Perché oltretutto il teatro non può più restare chiuso nel suo specifico, quello dove lo rinserrano a doppia mandata le “categorie” e i “dati quantitativi”, ma deve confrontarsi con altri ambiti, per contaminarsi e arricchirsi: da un lato accettando il confronto con i nuovi media (come ha sottolineato Angelo Curti), e dall’altro misurandosi con la sfera del “sociale”, nelle sue varie declinazioni: solo per fare qualche esempio, i “teatri delle diversità”, le esperienze giovanili e dei centri sociali, il rapporto con il territorio e con la sua storia, la scuola e la formazione del pubblico. E’ una delle strade - certo non la sola - per arricchire di “valore” la cultura.
Un secondo aspetto riguarda l’evoluzione degli strumenti più adatti per individuare gli obiettivi del sostegno alla cultura e allo spettacolo (le linee strategiche di sviluppo); e in secondo luogo per valutare l’efficacia dell’investimento. E’ il nodo degli Osservatori della Cultura e dello Spettacolo, anch’esso evocato in numerosi interventi. Si tratta certamente di istituzioni utili e necessarie per una più efficace e trasparente gestione del denaro pubblico, ma anche in questo caso non mancano i rischi: da un lato quello di ridurre il problema ai suoi aspetti economico-statistici (con il rischio di mettere in secondo piano quali culturali e più specificamente artistici); dall’altro quello di subordinare l’attività a una forma ancora più sottile di controllo politico.

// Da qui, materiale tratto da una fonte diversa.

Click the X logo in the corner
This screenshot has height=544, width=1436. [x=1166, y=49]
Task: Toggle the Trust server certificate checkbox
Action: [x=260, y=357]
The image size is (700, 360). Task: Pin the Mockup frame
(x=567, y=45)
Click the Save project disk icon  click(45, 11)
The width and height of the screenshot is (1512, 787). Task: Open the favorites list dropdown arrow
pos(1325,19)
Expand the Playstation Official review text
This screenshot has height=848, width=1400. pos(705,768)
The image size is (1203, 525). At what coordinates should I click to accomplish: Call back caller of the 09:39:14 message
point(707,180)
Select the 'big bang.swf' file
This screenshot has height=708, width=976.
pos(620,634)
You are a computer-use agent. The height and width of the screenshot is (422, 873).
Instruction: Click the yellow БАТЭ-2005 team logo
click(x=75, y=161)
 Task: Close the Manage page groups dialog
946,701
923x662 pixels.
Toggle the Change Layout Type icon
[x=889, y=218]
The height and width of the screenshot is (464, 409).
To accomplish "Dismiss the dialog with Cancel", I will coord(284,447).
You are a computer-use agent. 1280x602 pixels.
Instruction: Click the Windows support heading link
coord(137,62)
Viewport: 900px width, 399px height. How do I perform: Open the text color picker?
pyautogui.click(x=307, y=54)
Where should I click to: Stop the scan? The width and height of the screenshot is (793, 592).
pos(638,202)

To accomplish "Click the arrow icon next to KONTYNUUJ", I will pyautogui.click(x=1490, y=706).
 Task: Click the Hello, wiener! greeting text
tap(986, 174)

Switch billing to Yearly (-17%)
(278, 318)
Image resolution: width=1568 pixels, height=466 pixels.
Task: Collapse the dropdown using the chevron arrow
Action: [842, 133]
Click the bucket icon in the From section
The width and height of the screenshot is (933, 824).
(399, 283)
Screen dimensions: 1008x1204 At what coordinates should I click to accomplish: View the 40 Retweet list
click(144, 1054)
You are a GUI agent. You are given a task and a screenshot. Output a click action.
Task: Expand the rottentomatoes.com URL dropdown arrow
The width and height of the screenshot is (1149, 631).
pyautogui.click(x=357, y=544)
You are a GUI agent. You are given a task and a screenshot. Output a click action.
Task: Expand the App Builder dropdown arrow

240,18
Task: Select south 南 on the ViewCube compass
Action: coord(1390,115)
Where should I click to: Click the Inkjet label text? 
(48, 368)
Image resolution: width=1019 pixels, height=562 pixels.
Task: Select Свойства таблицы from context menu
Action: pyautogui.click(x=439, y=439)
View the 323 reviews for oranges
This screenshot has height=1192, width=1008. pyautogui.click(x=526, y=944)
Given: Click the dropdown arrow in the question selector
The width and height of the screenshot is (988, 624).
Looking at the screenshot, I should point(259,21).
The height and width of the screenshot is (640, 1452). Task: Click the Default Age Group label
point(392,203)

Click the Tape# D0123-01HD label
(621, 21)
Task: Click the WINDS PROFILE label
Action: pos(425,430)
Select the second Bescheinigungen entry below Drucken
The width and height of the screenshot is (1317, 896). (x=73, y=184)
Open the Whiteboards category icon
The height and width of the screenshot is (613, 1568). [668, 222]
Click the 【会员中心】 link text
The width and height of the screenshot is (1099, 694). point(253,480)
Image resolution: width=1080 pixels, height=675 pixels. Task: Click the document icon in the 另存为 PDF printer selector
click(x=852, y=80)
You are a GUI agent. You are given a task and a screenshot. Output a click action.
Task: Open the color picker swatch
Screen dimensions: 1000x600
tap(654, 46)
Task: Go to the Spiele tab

All’ordine del giorno, intimamente legato al problema dell’accesso, anche il nodo della formazione, che deve essere intimamente legato all’innovazione e alla ricerca. Anche in questo caso la crisi può essere una opportunità (anche di lavoro: per gli attori, ma soprattutto per tecnici e organizzatori...).
Da sinistra, Marina Rippa e Davide Iodice di liberamente, Saverio La Ruina di Scena Verticale e Sergio Longobardi di Babbaluck
Questo sono solo alcuni dei temi rilanciati dall’incontro di Napoli, ma possono già fornire una traccia per il futuro. Ma si possono - e si debbono - seguire anche altre tracce. Eccone un paio.
La notte prima dell’incontro del 7 dicembre è stato compiuto un furto a Piscinola, al Teatro Area Nord, quello di Lello Serao (il nostro ospite) e di Renato Carpintieri, lì c’è anche il set di uno dei nostri telefilm preferiti, La squadra. E’ stata divelta un’inferriata, sono stati portati via i computer e altre attrezzature. Il valore commerciale della merce rubata è pressoché nullo, il danno è grande (come sa chiunque abbia un pc con la memoria piena di doc, xls, jpg, mp3 eccetera), ma soprattutto quel furto tradisce la volontà di dare un segno (pochi giorni prima negli stessi locali era stato appiccato il fuoco alla biblioteca). Quel furto è una conferma - drammatica - del valore della cultura e del teatro.
E poi una frase di Antonio Neiwiller, grande artista napoletano scomparso, citata da Davide Iodice come snodo problematico di fronte alle difficoltà del presente, alle speranze e ai fallimenti: “Che senso ha se solo tu ti salvi?”. Una frase semplice, che esprime il senso profondo delle Buone Pratiche.
E alla fine, per riprendersi dalle fatiche della giornata, al Teatro Trianon a vedere la sceneggiata: 'O schiaffo con Pino Mauro, Oscar Di Maio, Antonio Buonuomo, regia di Carlo Cerciello.
PS Il dibattito napoletano può aiutare a capire anche quello che è successo all'incontro sullo specialemilano: per certi aspetti, Milano è più Meridione del Meridione...
PS2 le paparazzate sono di Mimma Gallina & Co.